= What you are asked to do =
The response should hold each line from the entries below where "button" is found.

= Material shown =

--

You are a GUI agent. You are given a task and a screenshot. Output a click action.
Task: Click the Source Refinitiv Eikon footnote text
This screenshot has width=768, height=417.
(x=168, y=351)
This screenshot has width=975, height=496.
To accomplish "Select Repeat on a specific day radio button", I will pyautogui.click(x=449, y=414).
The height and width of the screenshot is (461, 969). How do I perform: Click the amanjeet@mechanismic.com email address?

--

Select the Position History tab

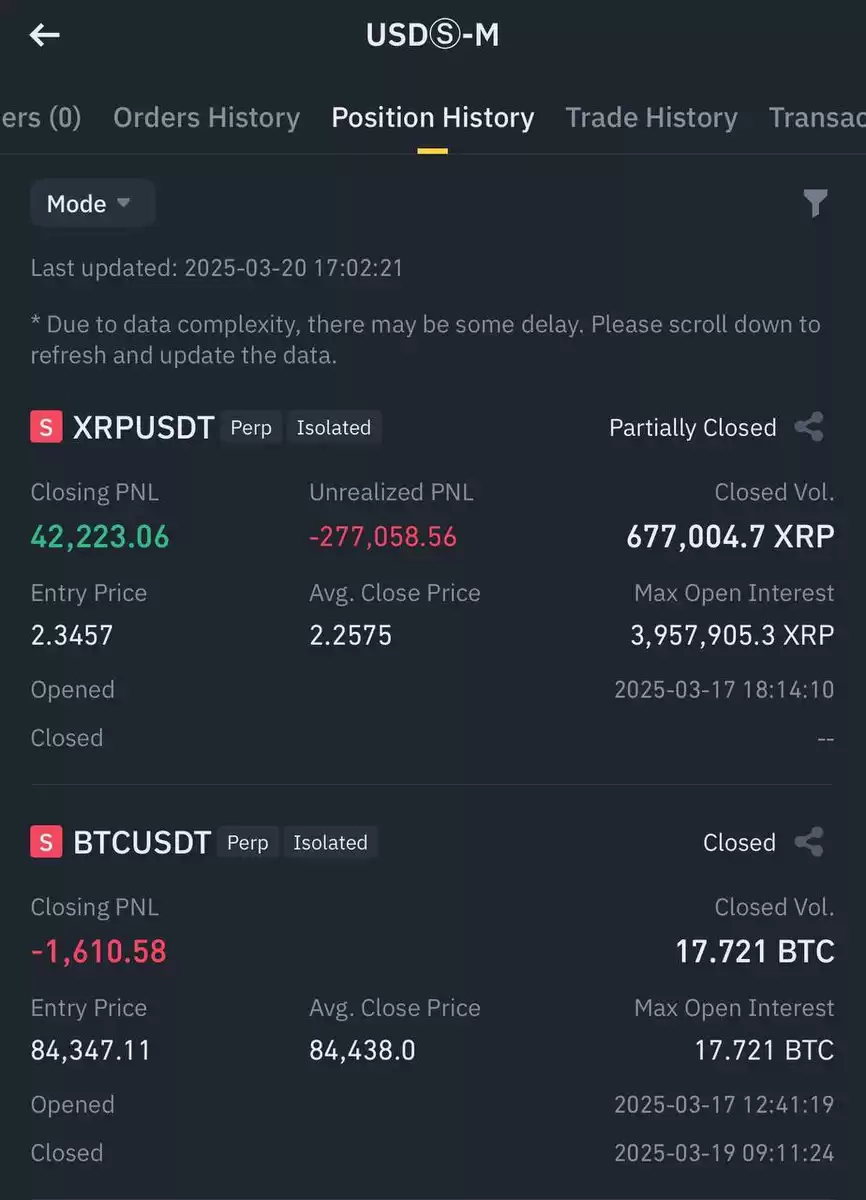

--

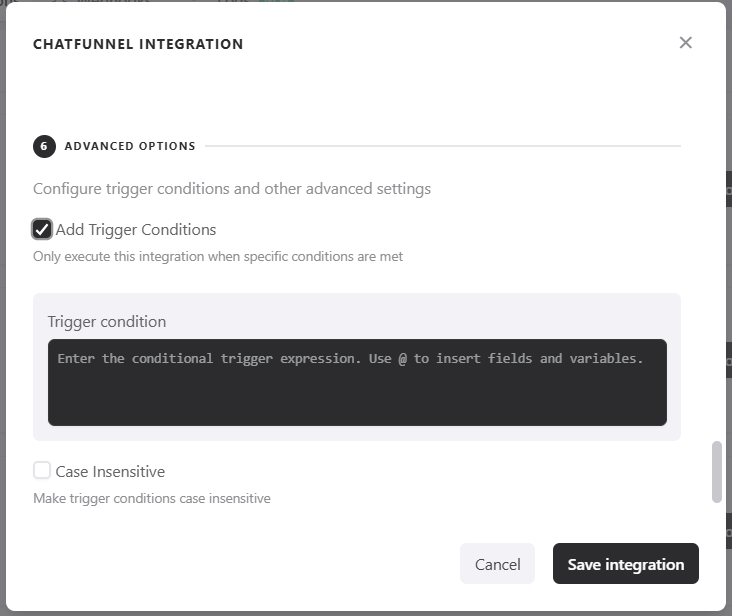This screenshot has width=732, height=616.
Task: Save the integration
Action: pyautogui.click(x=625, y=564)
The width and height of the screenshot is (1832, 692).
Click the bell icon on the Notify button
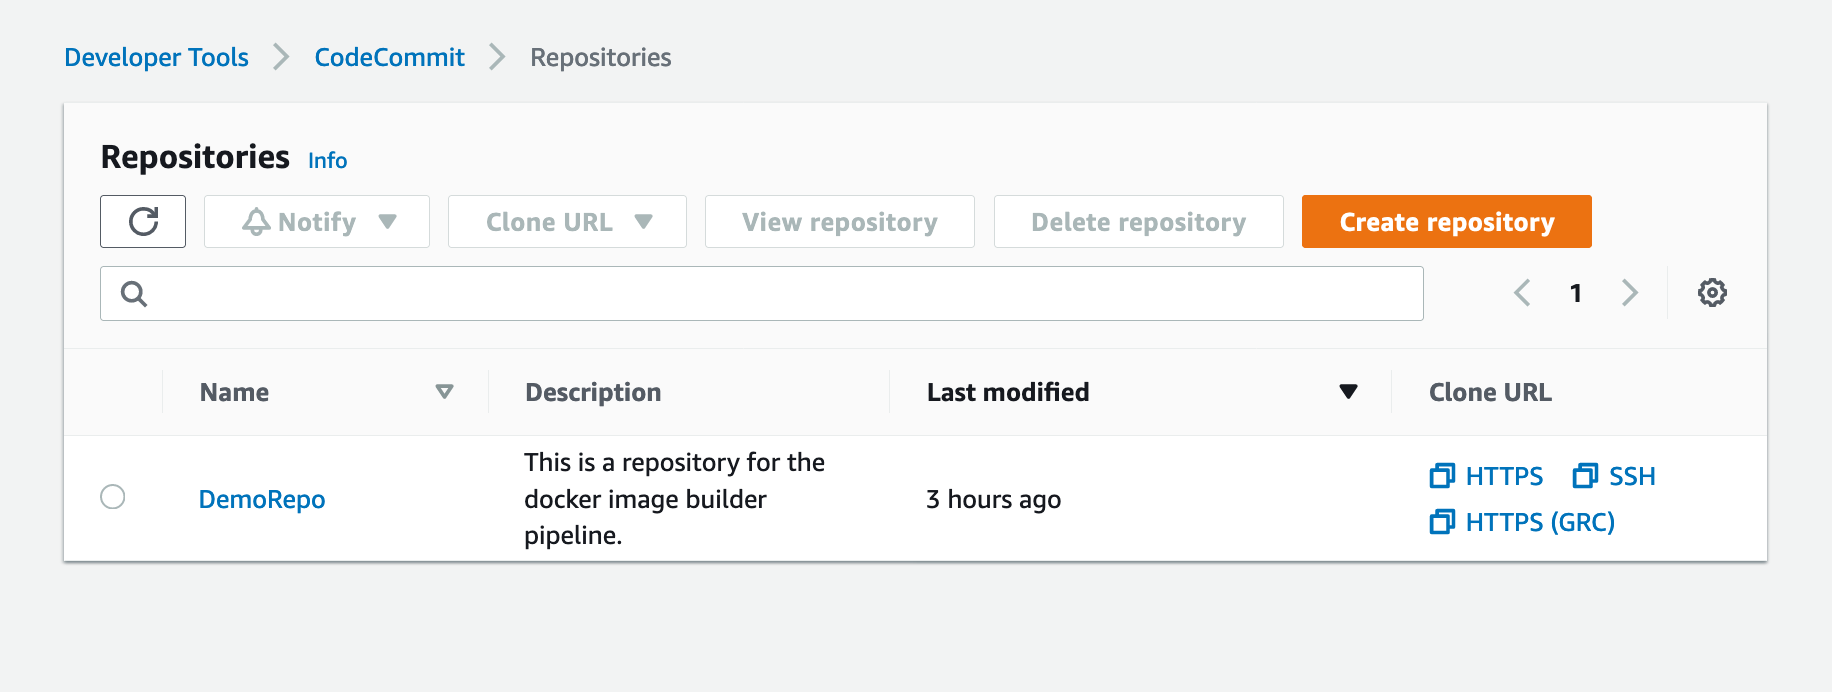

--

= Solution for this problem =
To accomplish "Select Repeat on a specific day radio button", I will pyautogui.click(x=449, y=414).
Click the bell icon on the Notify button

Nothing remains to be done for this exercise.